They’re heeeeere.
The flu and RSV have both hit Gila County — just in time for the holidays.
Epidemiologists predict a severe RSV and flu season this year, after two mild seasons likely produced by all our efforts to contain COVID.
Statewide, cases of flu and RSV have risen steeply in the past few weeks.
That includes 36 reported cases of RSV and eight flu cases in Gila County.
That just includes the lab-confirmed cases. Actual cases are much higher, since most people who suffer from either of the potentially fatal respiratory viruses figure they just have a bad cold and don’t get tested.
The flu shot this year works pretty well against the dominant circulating strain, according to the federal Centers for Disease Control. Typically, the flu shot reduces risk of infection and serious illness by 40%-60%. The CDC recommends flu shots for everyone older than 6 months, unless they have specific risk factors — including pregnancy and some chronic health conditions and people with egg allergies or a history of allergic reaction to the vaccine.
High priority groups for a flu vaccine include children aged 6 months to 4 years, people older than 50 and people with chronic pulmonary, cardiovascular, renal, hepatic, neurological, hematologic or metabolic disorders — including asthma and diabetes. Other high-risk groups include people with immune system issues, nursing home residents, Native Americans, health care personnel and their families and others.
For guidelines on the flu shot go to (https://www.cdc.gov/flu/prevent/whoshouldvax.htm).
In a normal year, the flu kills 30,000 to 40,000 Americans. But the notorious flu pandemic in 1918-20 likely killed more than 60 million people worldwide. In 2019-20, the CDC estimates the flu in the U.S. infected 36 million people, caused 16 million medical visits and 400,000 hospitalizations. It killed an estimated 25,000 people (with a range on the estimate of from 3,700 to 20,000), according to the CDC.

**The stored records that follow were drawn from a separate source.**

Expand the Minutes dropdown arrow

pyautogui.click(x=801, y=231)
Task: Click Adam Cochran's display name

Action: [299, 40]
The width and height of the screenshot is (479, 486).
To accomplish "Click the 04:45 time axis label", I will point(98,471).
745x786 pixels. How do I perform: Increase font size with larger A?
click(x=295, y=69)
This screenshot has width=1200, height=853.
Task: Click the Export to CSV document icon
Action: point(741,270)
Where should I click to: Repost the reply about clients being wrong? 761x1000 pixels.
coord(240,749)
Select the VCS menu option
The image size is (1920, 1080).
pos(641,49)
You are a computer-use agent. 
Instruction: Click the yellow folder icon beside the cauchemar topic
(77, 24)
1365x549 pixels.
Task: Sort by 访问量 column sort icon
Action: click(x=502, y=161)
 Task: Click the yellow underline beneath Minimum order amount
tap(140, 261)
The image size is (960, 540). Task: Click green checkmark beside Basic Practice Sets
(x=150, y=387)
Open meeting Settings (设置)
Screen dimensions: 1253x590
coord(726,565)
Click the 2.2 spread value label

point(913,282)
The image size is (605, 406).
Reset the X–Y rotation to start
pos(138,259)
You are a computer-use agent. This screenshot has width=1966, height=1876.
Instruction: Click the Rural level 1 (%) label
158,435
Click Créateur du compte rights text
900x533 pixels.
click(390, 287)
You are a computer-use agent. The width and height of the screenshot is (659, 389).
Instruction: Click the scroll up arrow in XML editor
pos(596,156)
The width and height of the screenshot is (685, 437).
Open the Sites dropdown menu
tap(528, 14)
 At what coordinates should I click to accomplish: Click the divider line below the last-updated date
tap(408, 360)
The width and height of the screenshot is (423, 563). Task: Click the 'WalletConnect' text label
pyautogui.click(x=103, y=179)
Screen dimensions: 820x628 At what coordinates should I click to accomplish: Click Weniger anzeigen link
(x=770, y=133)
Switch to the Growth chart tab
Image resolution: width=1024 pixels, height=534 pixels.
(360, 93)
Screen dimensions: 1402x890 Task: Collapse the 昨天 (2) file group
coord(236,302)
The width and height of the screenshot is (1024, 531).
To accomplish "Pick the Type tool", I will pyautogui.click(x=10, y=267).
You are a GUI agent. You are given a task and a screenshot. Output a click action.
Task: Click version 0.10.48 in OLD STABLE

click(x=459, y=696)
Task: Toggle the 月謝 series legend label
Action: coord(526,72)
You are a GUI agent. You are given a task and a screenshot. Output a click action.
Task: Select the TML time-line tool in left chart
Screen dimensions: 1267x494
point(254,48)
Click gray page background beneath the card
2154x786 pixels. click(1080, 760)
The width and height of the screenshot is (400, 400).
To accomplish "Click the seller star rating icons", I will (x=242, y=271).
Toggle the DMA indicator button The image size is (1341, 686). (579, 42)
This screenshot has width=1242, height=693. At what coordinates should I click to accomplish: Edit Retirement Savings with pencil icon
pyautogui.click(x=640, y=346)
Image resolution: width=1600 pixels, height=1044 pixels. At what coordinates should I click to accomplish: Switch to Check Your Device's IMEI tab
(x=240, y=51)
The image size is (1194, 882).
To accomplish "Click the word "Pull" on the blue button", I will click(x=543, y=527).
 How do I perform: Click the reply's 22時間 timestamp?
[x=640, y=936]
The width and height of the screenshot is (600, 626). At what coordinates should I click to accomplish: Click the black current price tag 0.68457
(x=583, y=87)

The flu this season has already hit the East Coast hard. So far with the flu season just starting, the flu has infected at least 2.8 million, hospitalized 23,000 and killed 1,300, according to the CDC. The flu has hospitalized 5 in 100,000 people in the U.S. — the highest rate at this time of the year since 2010.
The RSV respiratory virus is also hitting hard, with no vaccine to slow its spread. Several vaccines are in development for RSV.
The RSV virus is especially dangerous for younger children. It typically presents as a cold. RSV caused a few hundred deaths annually in the U.S. among younger children and about 14,000 deaths among adults — usually people older than 65. The toll also includes about $1 billion annually for medical bills and lost productivity. It consists of just 11 genes, about the same number as the flu virus. Symptoms include runny nose, reduced appetite, coughing, sneezing, wheezing and sometimes a mild fever. Symptoms show up four to six days after exposure and typically last for a week or two.
Like COVID and the flu, RSV is mostly airborne — and gets access to the body through the sinuses. Like COVID, people can spread the virus for three to eight days — often before they have any symptoms.
Young children are about four times as likely to end up in the hospital during an infection, mostly because of their smaller air passages — which get cut off by the inflammation caused by the immune system’s response to the virus. Nonetheless, only about 2% of infected children under the age of 6 months are hospitalized — and death is rare.
The flu and RSV typically spread in the winter when people spend a lot of time indoors — but the first two winters during the COVID pandemic proved exceptionally mild. This probably reflects the impact of the precautions taken to cope with COVID — which spreads in pretty much the same way. So people avoided crowds, remained at home, wore masks and isolated when they developed respiratory symptoms — all of which likely reduced the spread of the flu and RSV viruses as well.
However, it also meant that many people who would have gotten the flu and RSV didn’t. That left a much larger population of people who had not developed immunity, especially among children. That could contribute to a severe run of both these viruses this winter. That could account for the severe RSV and flu season in Australia and other Southern Hemisphere countries during their winter season — which is our summer.
Interestingly, getting the flu shot could actually protect against COVID — which is also currently surging in Gila County.
One study of 30,000 health care workers in Qatar found that those who got the flu shot were 90% less likely to develop severe COVID-19 over the next few months. They were also 30% less likely to become infected in the first place. Researchers aren’t sure how to account for those results, according to a summary of the findings in the journal Nature.
The flu vaccine uses killed viruses to alert the immune system to live flu viruses. It’s likely that the flu virus not only prompts the body to produce antibodies to specific components of the vaccine — but also activates other, broader immune system responses. So it’s unclear whether a flu shot could provide lasting protection from the COVID virus.
The Arizona Department of Health Services is now sounding the alarm — both about the onset of the flu season and the rapid increase in COVID cases — especially in Gila County.
That adds urgency to the advice doctors have been offering for months.
Get your COVID shot — and booster.
And get your flu shot.
Get tested and isolate if you develop symptoms.
And don’t spread the virus to others.